2. La téléexpertise entre opticiens et ophtalmologistes repose-t-elle sur un cadre règlementaire ?
Oui. Le décret n°2021-707 du 3 juin 2021 permet aux opticiens-lunetiers, en leur qualité de professionnels de santé auxiliaires médicaux, de recourir à la téléexpertise pour l'ensemble des patients, à leur libre appréciation.
Comme pour une téléconsultation mettant le patient en contact direct avec le médecin de façon synchrone, la téléexpertise est soumise au cadre rigoureux de la télémédecine et notamment aux exigences du Règlement européen sur la protection des données personnelles (RGPD) ou des règles liées à l’utilisation de services d’hébergement certifié de données de santé.
3. Les sociétés de téléexpertise peuvent-elles faire coter les actes de leurs partenaires ophtalmologistes ?
Dans le cadre de la téléexpertise entre opticiens et ophtalmologistes, il n’y a pas à ce jour de cotation prévue par les textes au profit des opticiens.
C’est l’opticien qui met ses compétences au service de la téléexpertise et qui supporte le coût du service. Le service des sociétés de téléexpertise comme LYLEOO ne pèse pas sur les comptes publics ni sur le patient.
4. L’article 65 de la loi de financement de la Sécurité sociale pour 2024 (LFSS) imposerait un contact direct entre l’ophtalmologiste et le patient dans le cadre de la téléexpertise ?
Dans le cadre de la téléconsultation, l’ophtalmologiste échange directement avec le patient de manière synchrone, alors que dans la téléexpertise, l’opticien collecte des données auprès du patient puis les adresse à l’ophtalmologiste pour que celui-ci mène une analyse asynchrone. L’opticien apprécie tout d’abord le recours à la téléexpertise tandis que le médecin apprécie ensuite l’opportunité de sa réalisation. Par définition, il n’y a pas de contact direct entre le patient et le médecin dans le cadre de la téléexpertise.
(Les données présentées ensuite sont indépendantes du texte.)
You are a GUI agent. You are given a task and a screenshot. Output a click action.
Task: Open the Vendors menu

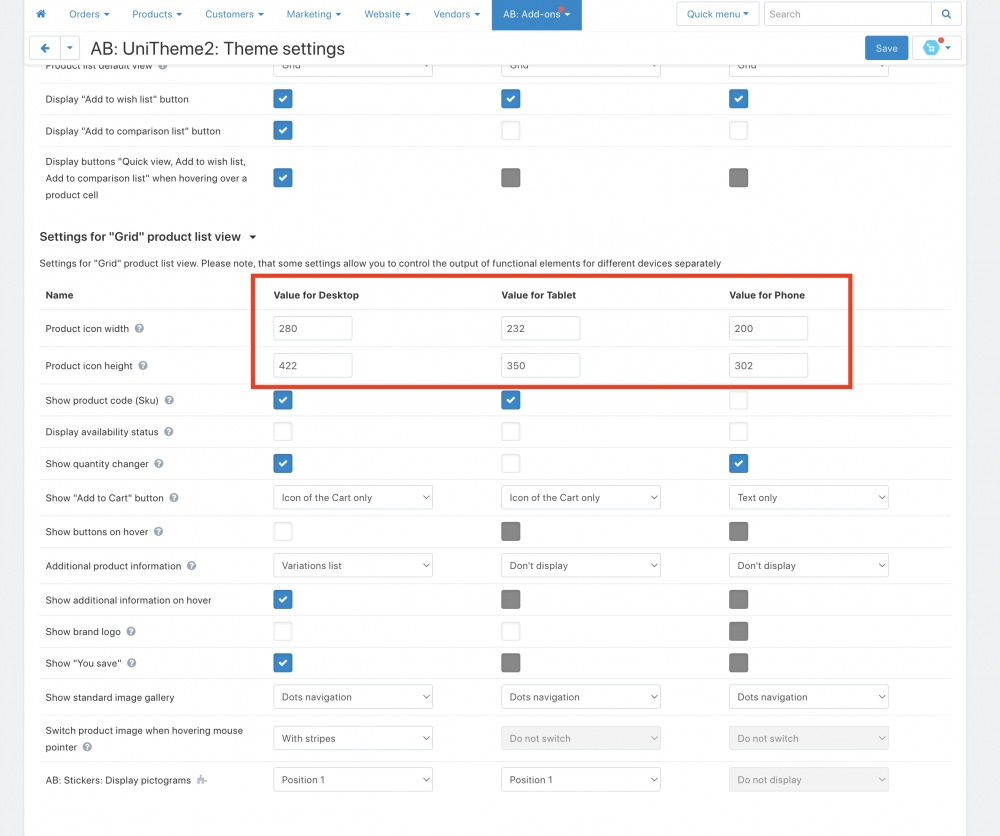(456, 14)
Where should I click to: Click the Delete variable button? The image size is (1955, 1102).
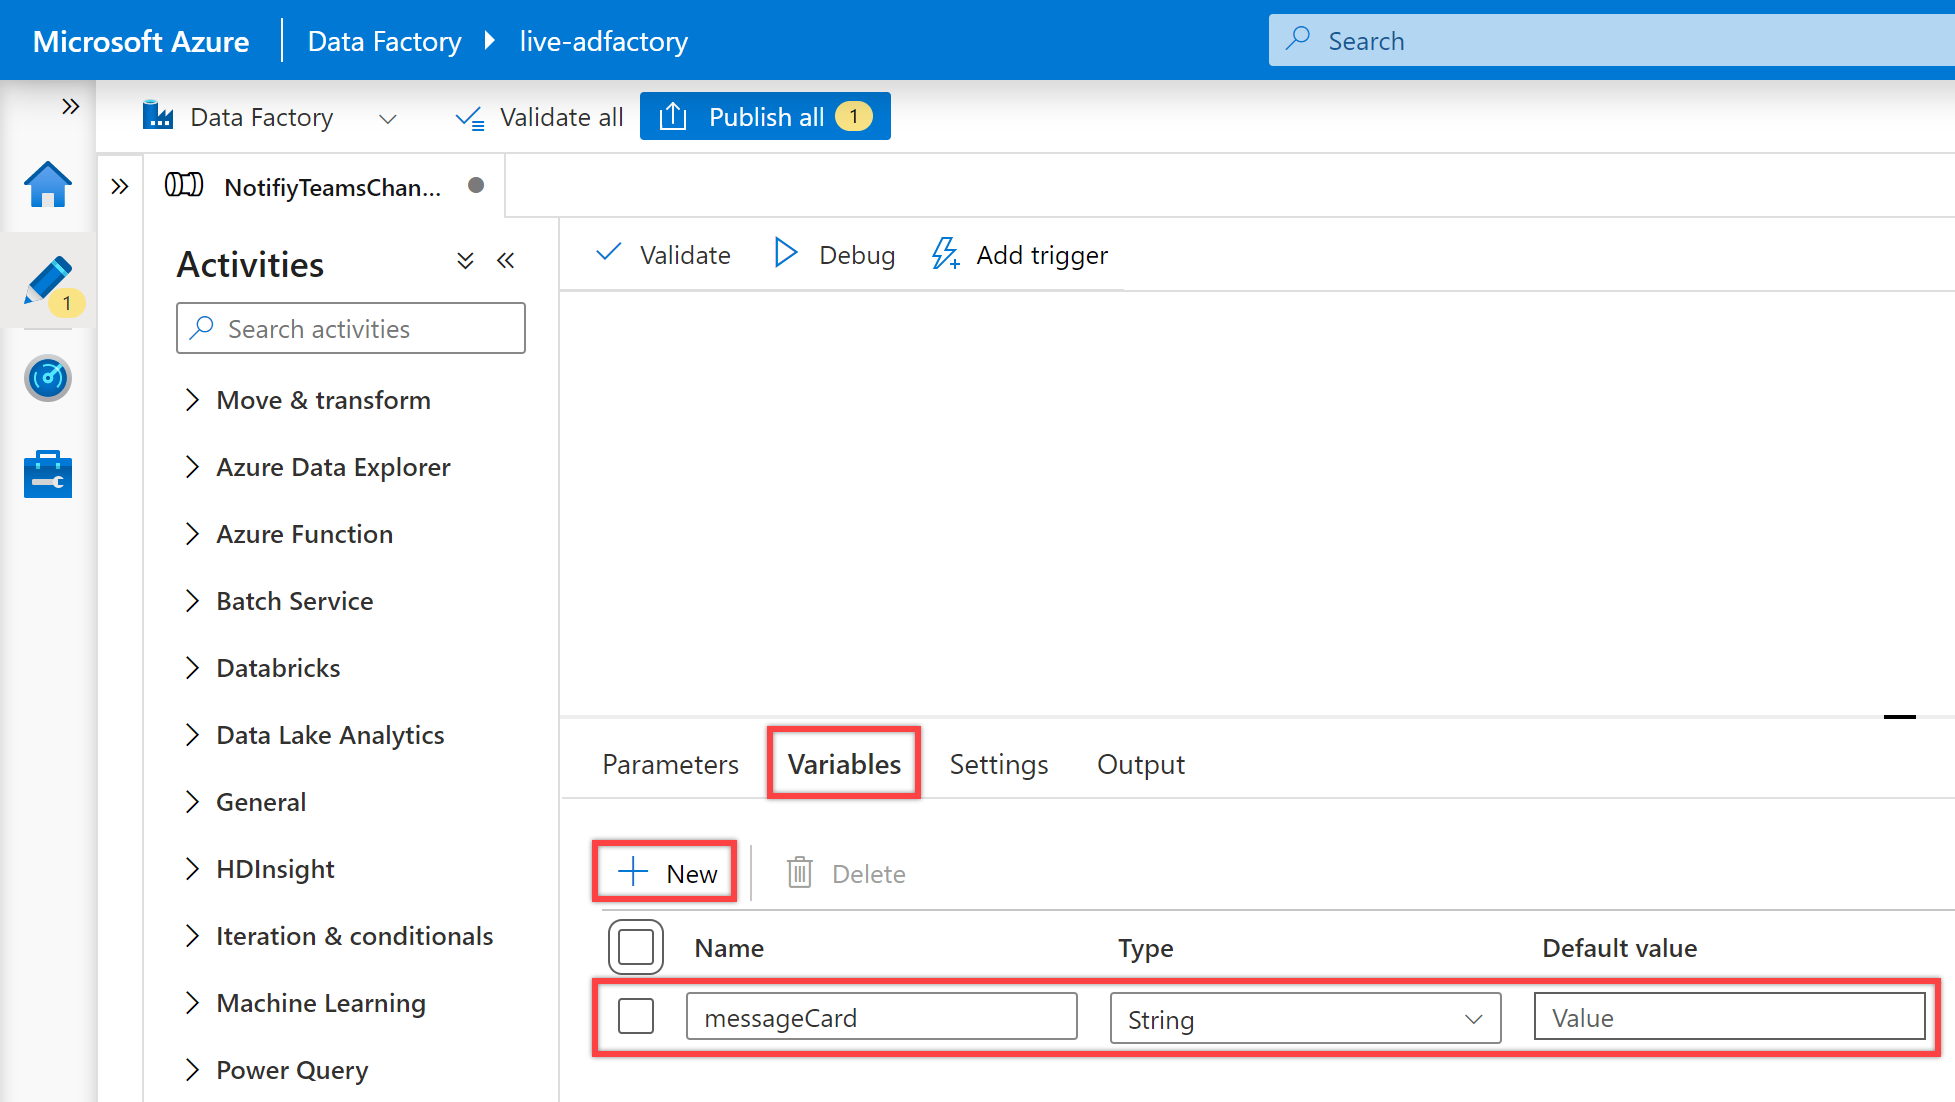pyautogui.click(x=847, y=874)
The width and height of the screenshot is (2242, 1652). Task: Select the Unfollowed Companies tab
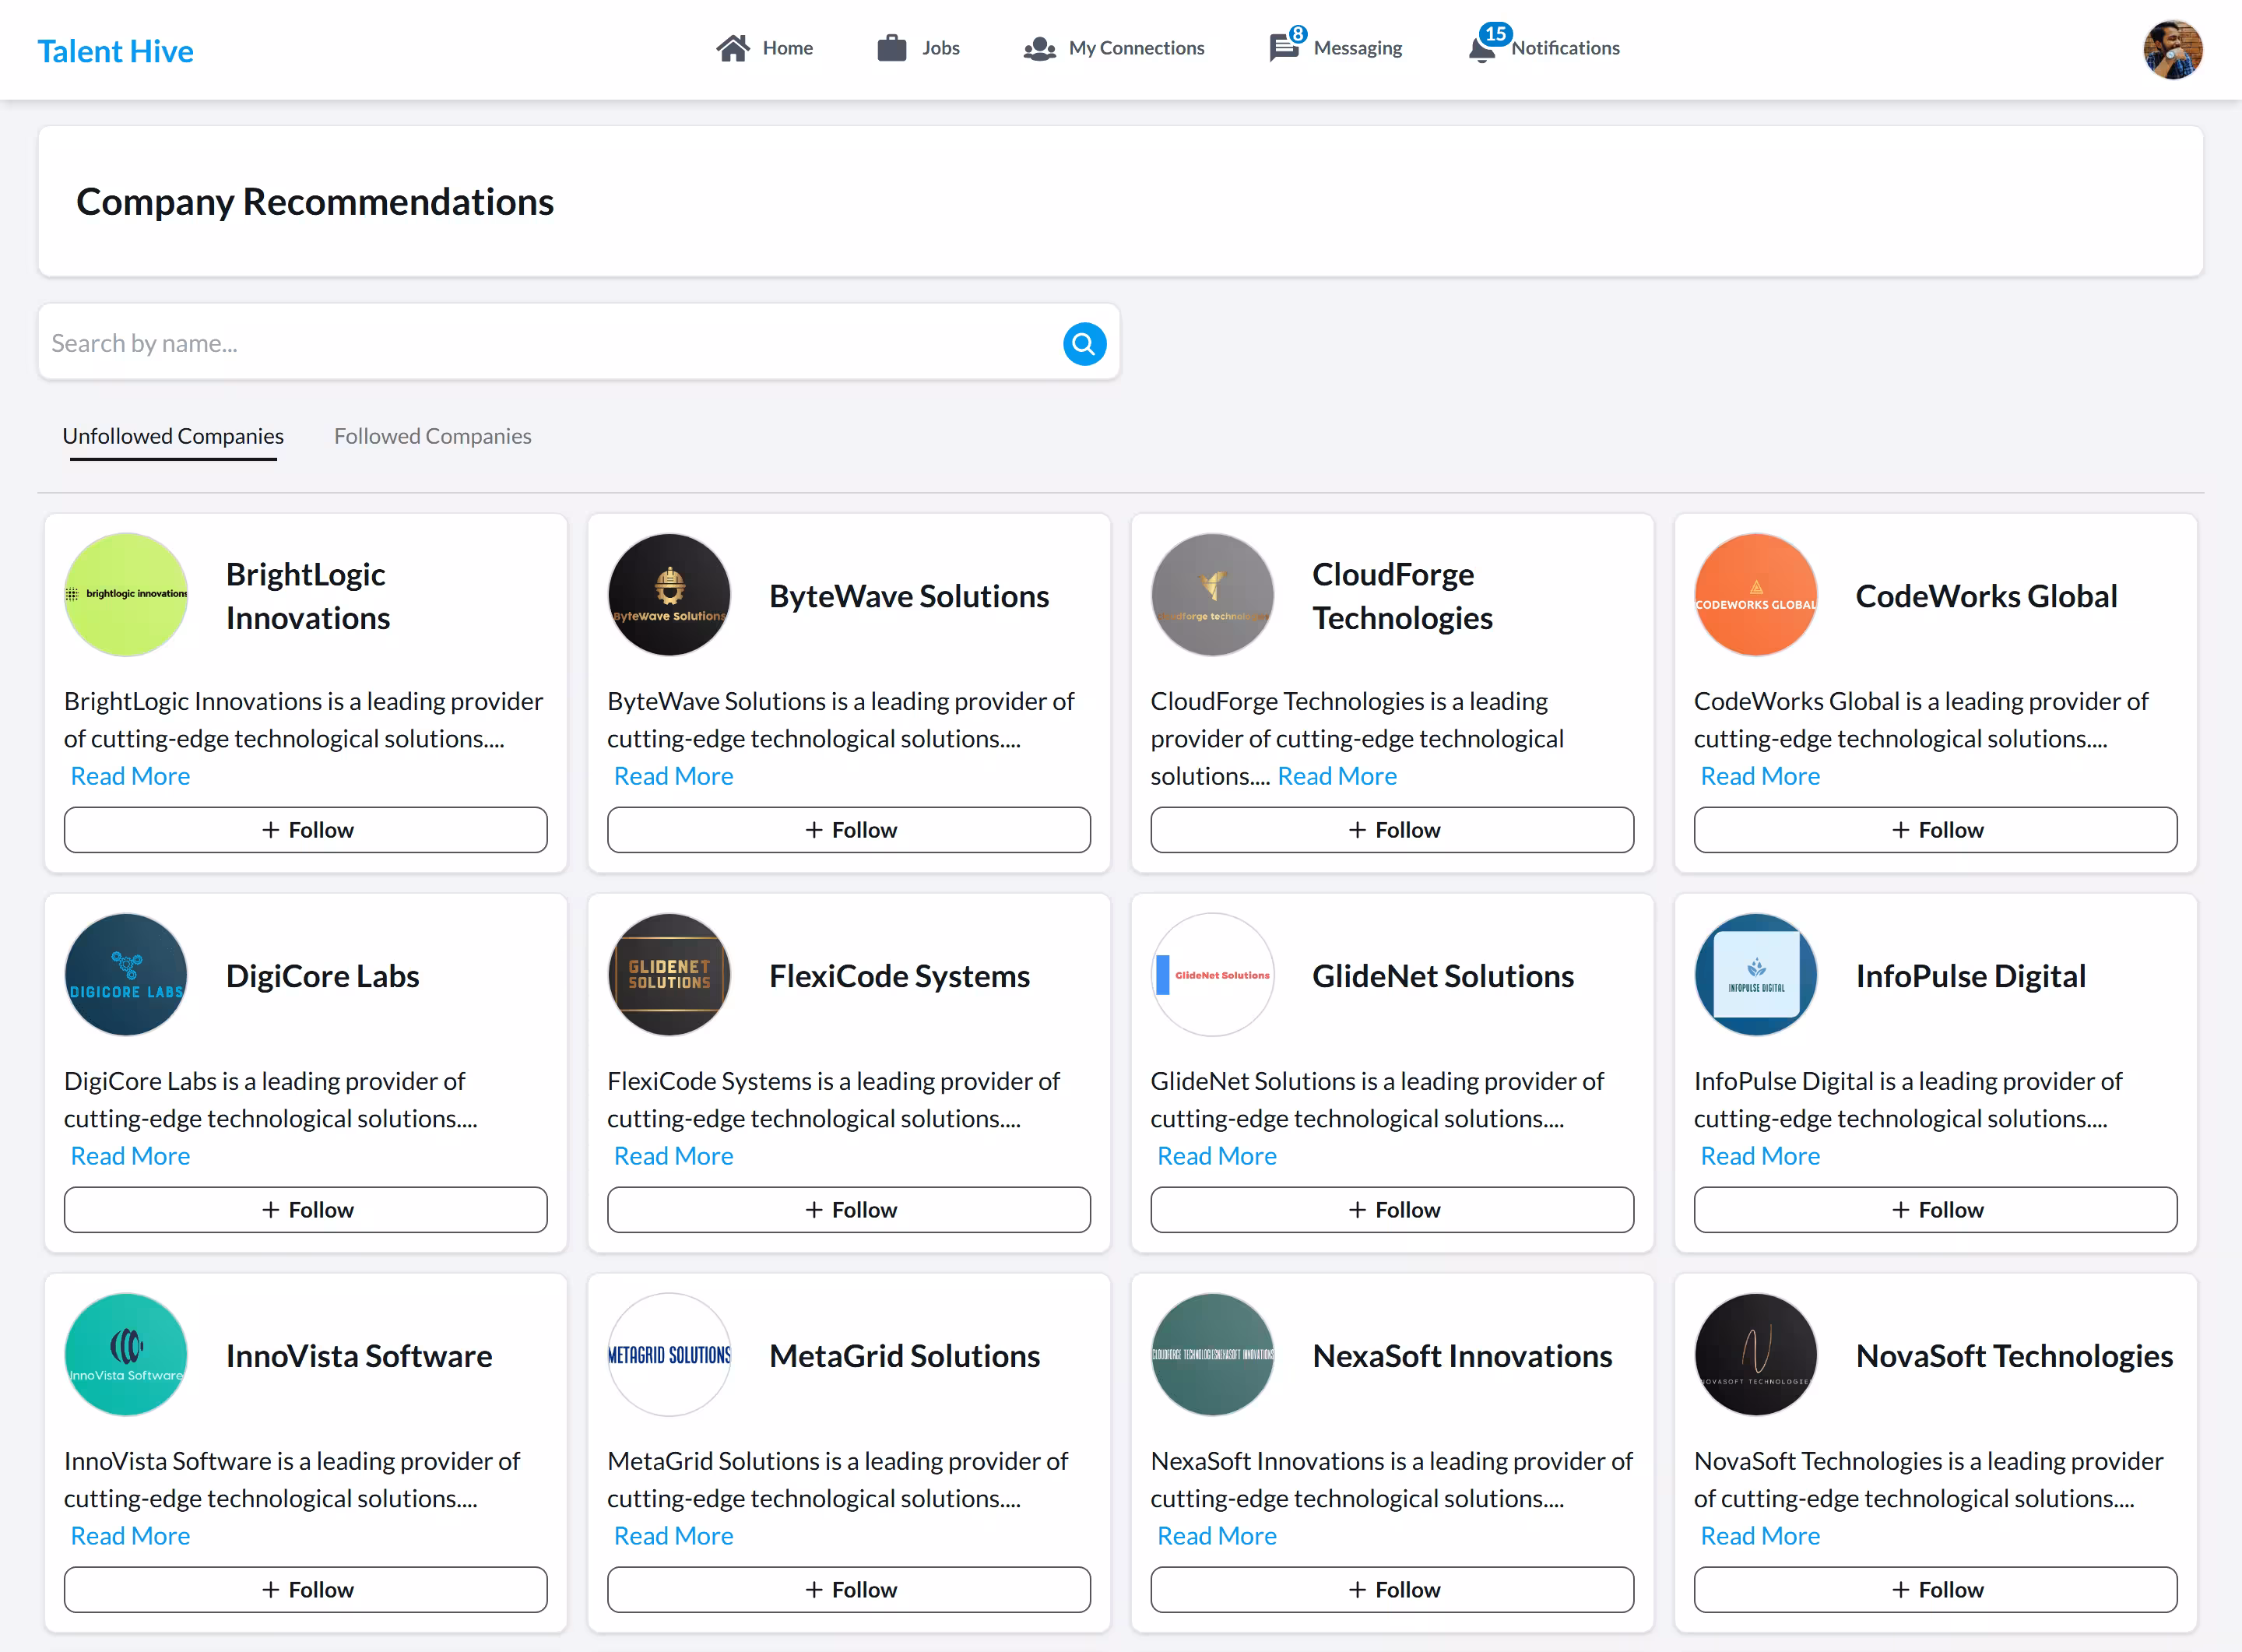coord(173,436)
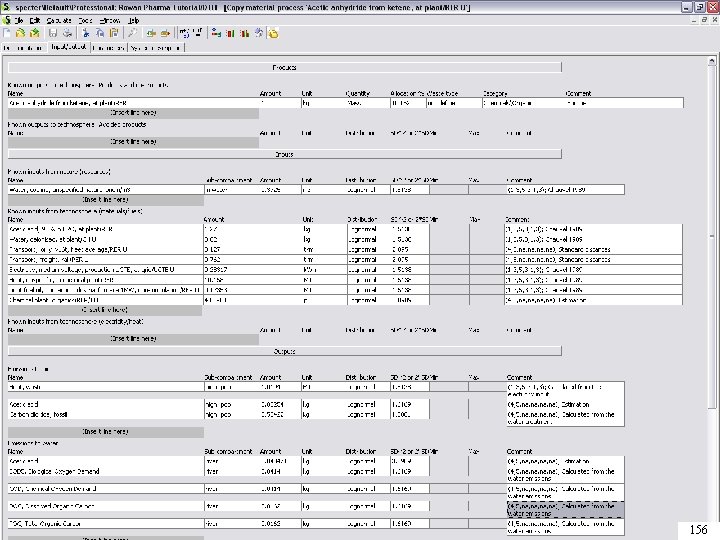Switch to the Parameters tab
This screenshot has height=540, width=720.
[107, 47]
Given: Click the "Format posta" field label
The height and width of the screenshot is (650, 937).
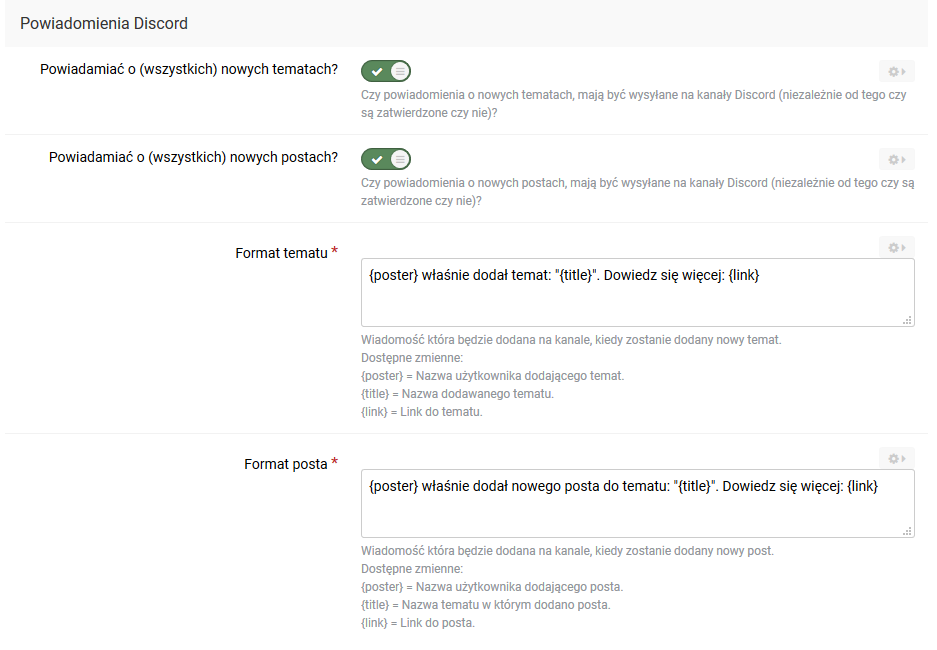Looking at the screenshot, I should pos(285,464).
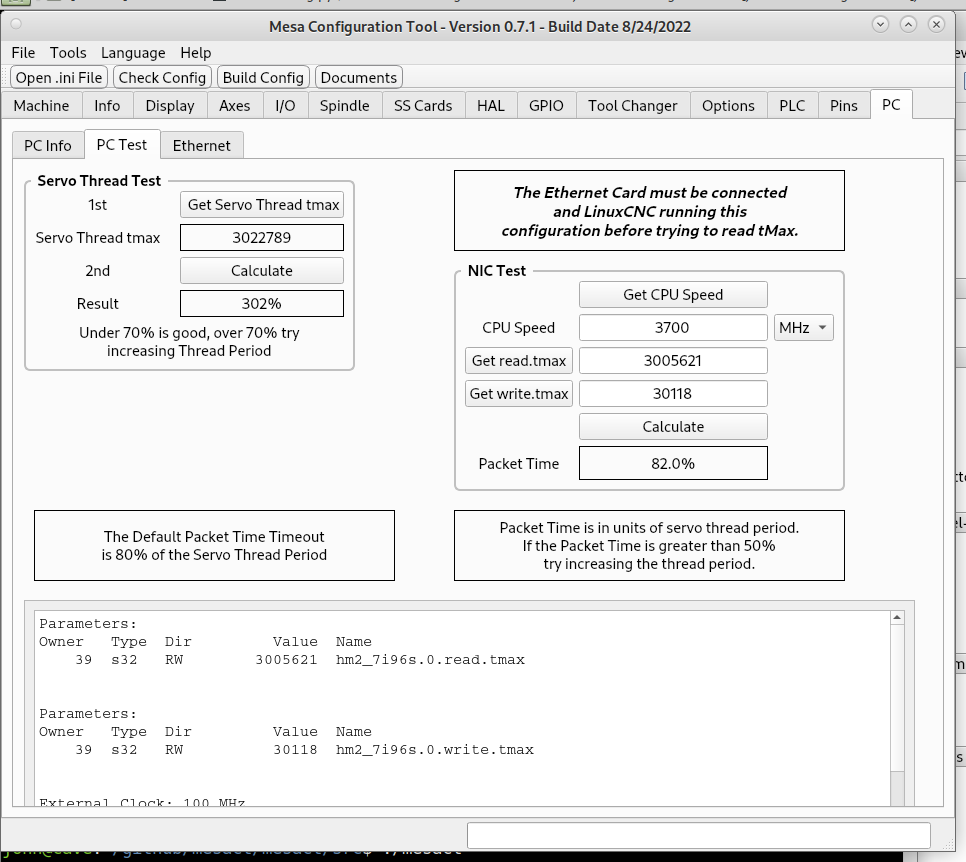Click the Servo Thread tmax value field
The width and height of the screenshot is (966, 862).
(x=262, y=238)
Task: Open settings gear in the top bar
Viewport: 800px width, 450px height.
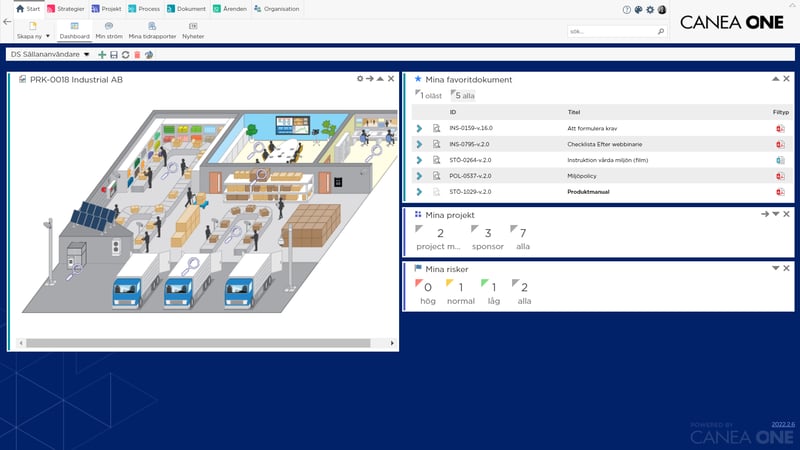Action: point(650,10)
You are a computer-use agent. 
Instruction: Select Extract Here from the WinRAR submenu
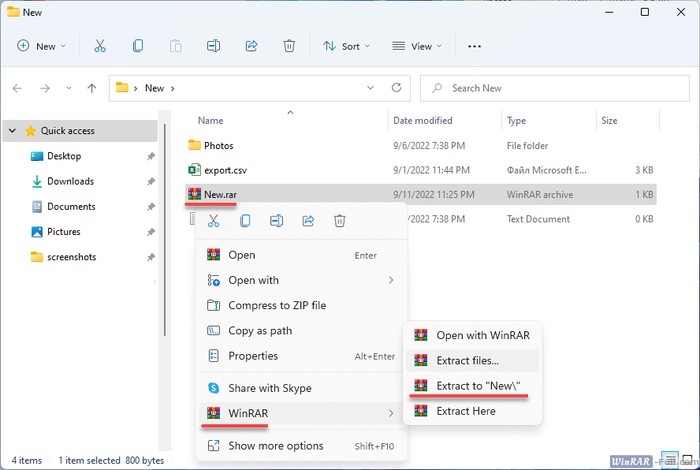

L’article 65 de la loi de financement de la Sécurité sociale de 2024 a été rédigé pour freiner les arrêts maladie abusifs accordés à distance par certains médecins. Il ne s’applique aucunement à la téléexpertise entre opticiens et ophtalmologistes. L’opticien est responsable des informations collectées et de leur transmission, l’ophtalmologiste de leur analyse. Exactement comme pour toute prescription, cotée ou non cotée, la Sécurité sociale et les mutuelles interviennent sur la prise en charge des dispositifs prescrits.
5. Une téléexpertise permet-elle la délivrance d’une prescription ?
En conformité avec l’article R. 4127-8 du Code de la Santé Publique ainsi qu’en se référant au "Guide de bonnes pratiques pour la qualité et la sécurité des actes de téléconsultation et de téléexpertise" de la Haute Autorité de Santé (HAS), les ophtalmologistes qui pratiquent la téléexpertise sont libres de délivrer les prescriptions médicales qu'ils estiment les plus appropriées en fonction des circonstances et de leur contenu (bilan orthoptique, examens complémentaires, équipement optique, etc.). Ils sont les seuls décideurs et font leurs choix sur le fondement des éléments collectés lors de l'examen du patient.
En conclusion :
La téléexpertise en soins optiques constitue un atout essentiel pour améliorer l'accès aux soins visuels, en particulier dans les zones en tension. En 18 mois, LYLEOO a accompagné des dizaines de milliers de Français grâce à un réseau de près de 1 000 opticiens clients. Pour garantir la qualité et l'éthique de ce service, il est crucial de renforcer l'encadrement réglementaire. LYLEOO milite pour que ses standards déontologiques, allant au-delà du cadre réglementaire, deviennent la norme et s'appliquent à toutes les sociétés de téléexpertise en soins optiques, assurant ainsi une prise en charge respectueuse et sécurisée pour tous les patients.